Schwetzingen

Mehr Geduld

Archivartikel

Gert Häusler appelliert dazu, nicht ständig der Technik erlegen zu sein

So lange ist es noch nicht her, dass man sich in trauter Runde „ewig“ über bestimmte Themen und Behauptungen den Kopf zerbrechen konnte. Da ging es munter und manchmal auch aufgeregt hin und her. Im äußersten Notfall wurde ein fachmännischer Bekannter als „Telefonjoker“ angerufen. Bevor heute überhaupt eine ausführlichere Diskussion aufkommen könnte, zückt einer schon das Smartphone und die Frage ist sofort geklärt – nächstes Thema.

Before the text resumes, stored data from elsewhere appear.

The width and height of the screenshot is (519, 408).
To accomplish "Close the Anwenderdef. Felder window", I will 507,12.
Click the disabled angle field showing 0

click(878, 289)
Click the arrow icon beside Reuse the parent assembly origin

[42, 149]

In Einstellungsgesprächen gehört die Frage nach Stärken und Schwächen zum Standardrepertoire. Als eigene Schwäche wird von einem Großteil der Bewerber „Ungeduld“ genannt, was immer das heißen mag, denn auch erkennbar trägere Menschen schätzen sich so ein.

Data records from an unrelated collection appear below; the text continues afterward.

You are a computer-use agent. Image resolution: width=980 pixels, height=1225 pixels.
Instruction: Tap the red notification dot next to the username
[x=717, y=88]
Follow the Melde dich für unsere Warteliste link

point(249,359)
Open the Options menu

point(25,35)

Durch die Sprachassistenten wird die Erwartung noch verstärkt, dass jede Information sofort zur Verfügung stehen muss und Erledigungen unmittelbar und klaglos erfolgen (von „Lernprozessen“ der Maschinen einmal abgesehen). Im richtigen Leben trifft das Ideal jedoch auf die raue Wirklichkeit: Die minutenschnell organisierte Zugfahrt gerät schon am Bahnhof durch verspätete Züge aus dem Takt. Der in den elektronischen Kalendern synchron gespeicherte Termin kann nicht rechtzeitig beginnen, weil der Gesprächspartner trotzdem die Uhrzeit „verschwitzt“ hat.

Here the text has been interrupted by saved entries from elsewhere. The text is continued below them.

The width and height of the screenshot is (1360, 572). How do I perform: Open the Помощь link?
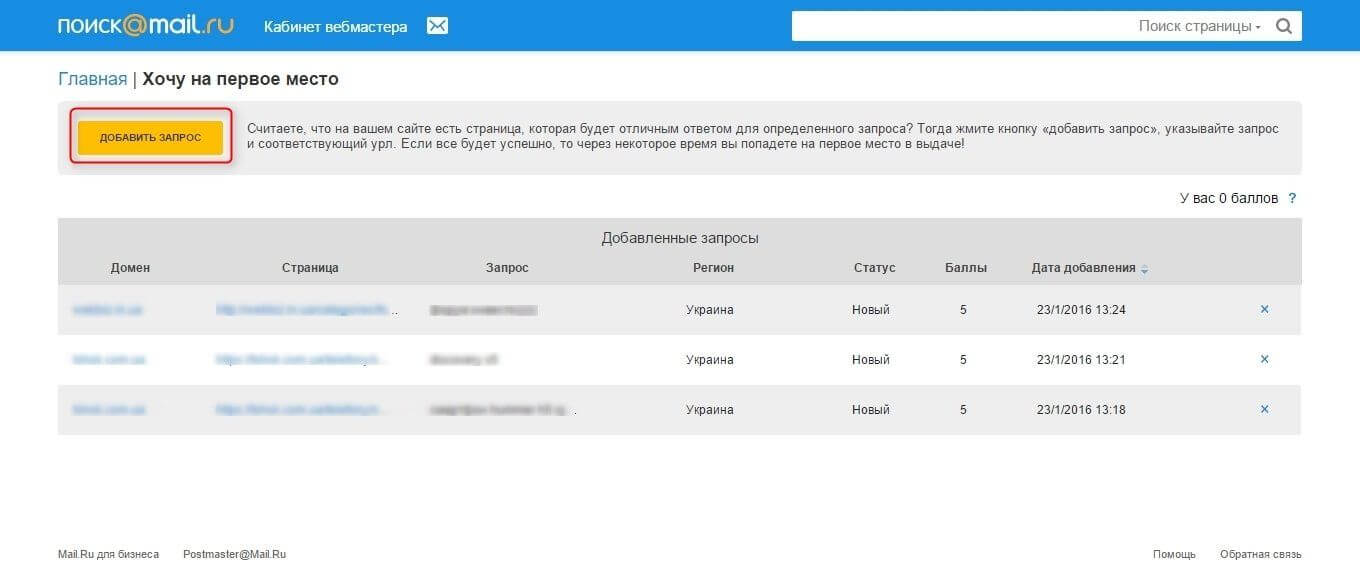pyautogui.click(x=1174, y=554)
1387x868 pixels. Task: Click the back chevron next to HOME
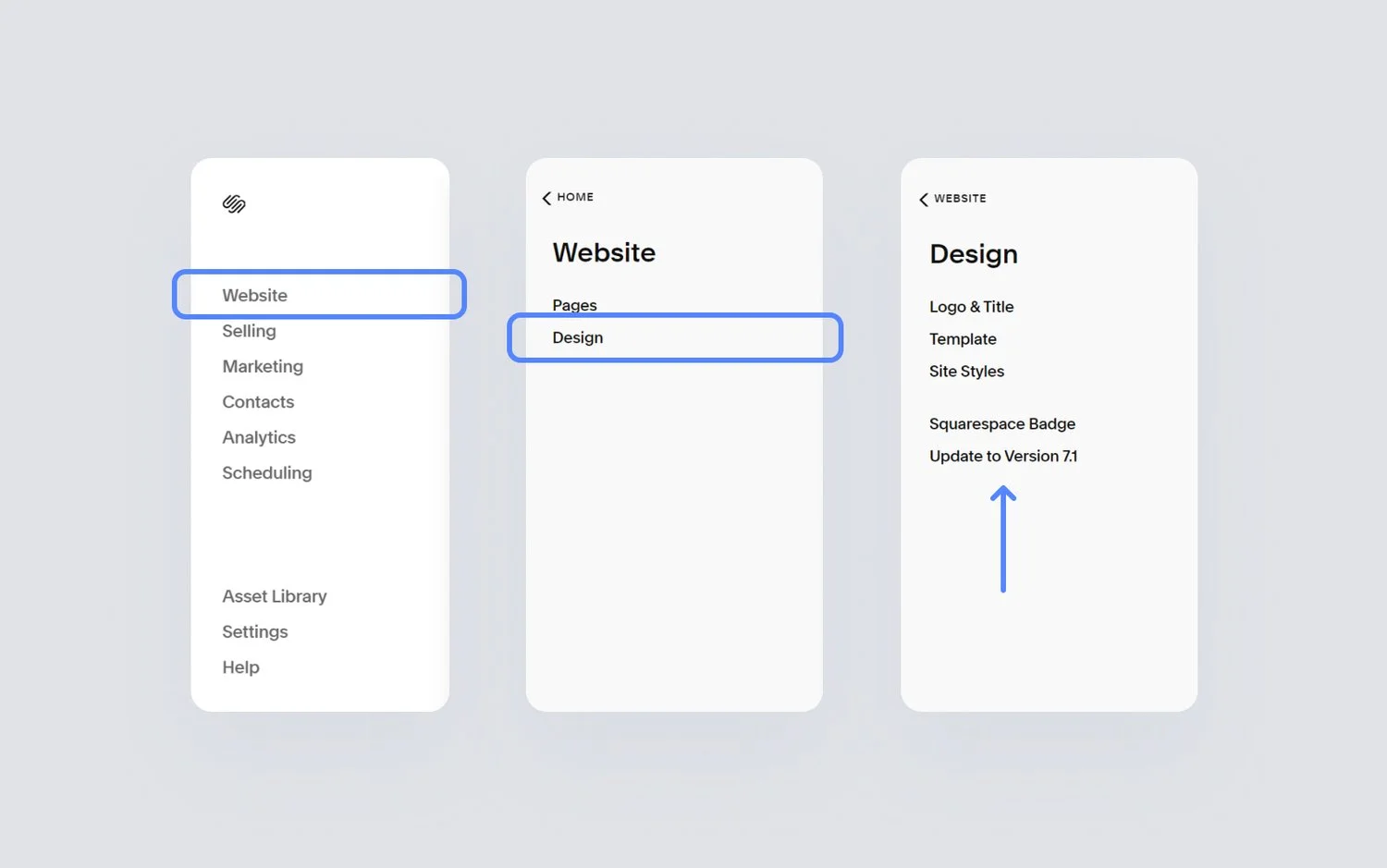(x=546, y=197)
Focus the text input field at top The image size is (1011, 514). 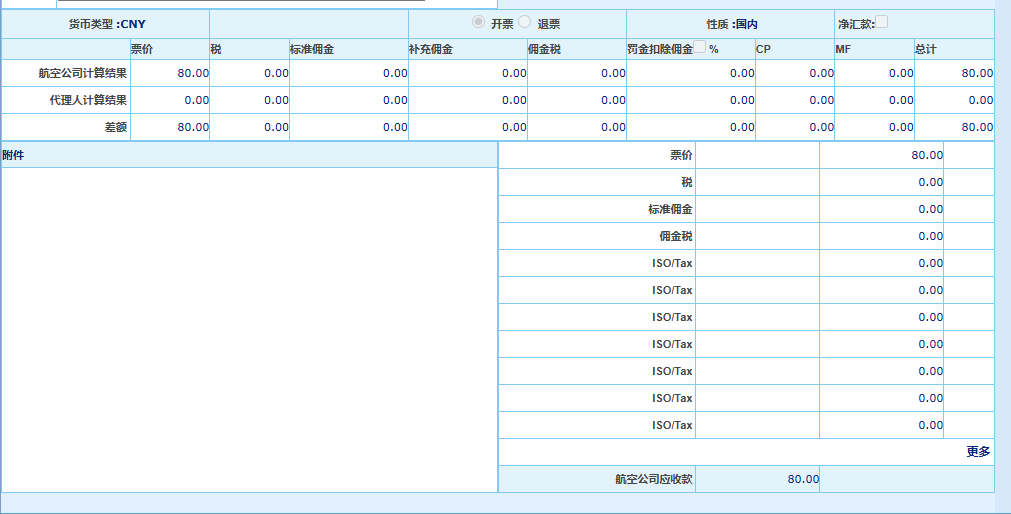(x=240, y=3)
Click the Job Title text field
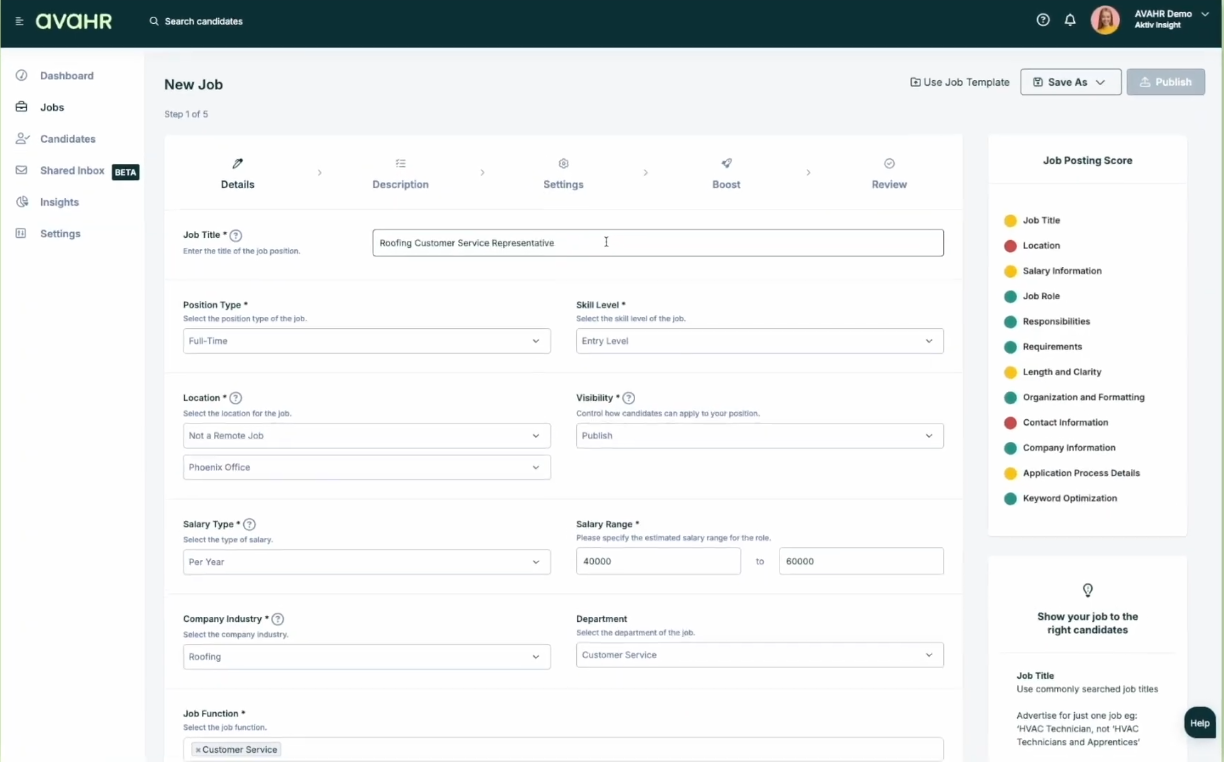Image resolution: width=1224 pixels, height=762 pixels. (x=657, y=243)
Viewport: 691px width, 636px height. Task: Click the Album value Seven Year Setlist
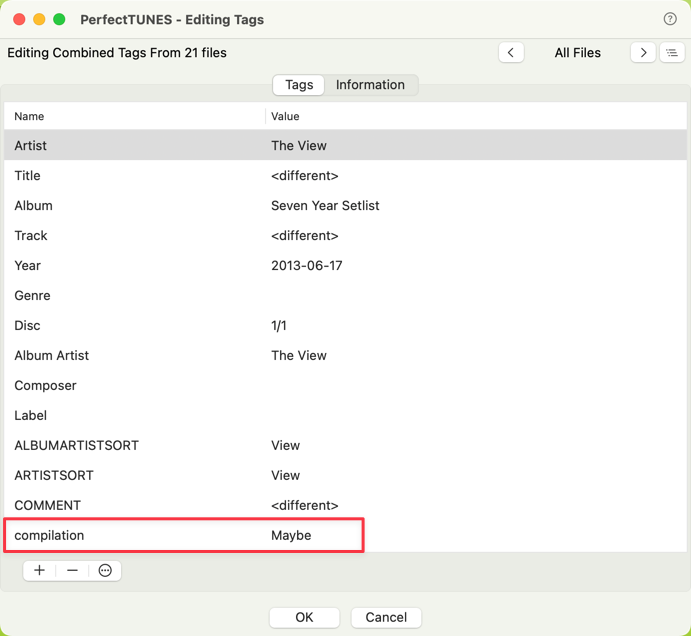[325, 205]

Im Privaten würde es aber gelegentlich guttun, nicht gleich „auszuflippen“, wenn an der Kasse im Einkaufsmarkt manche Vorderleute umständlich ihr Kleingeld zusammensuchen oder noch eine Frage haben. Mit etwas Geduld, der anderen Seite der Medaille, entspannt man nicht nur sich selbst, sondern auch die Umgebung.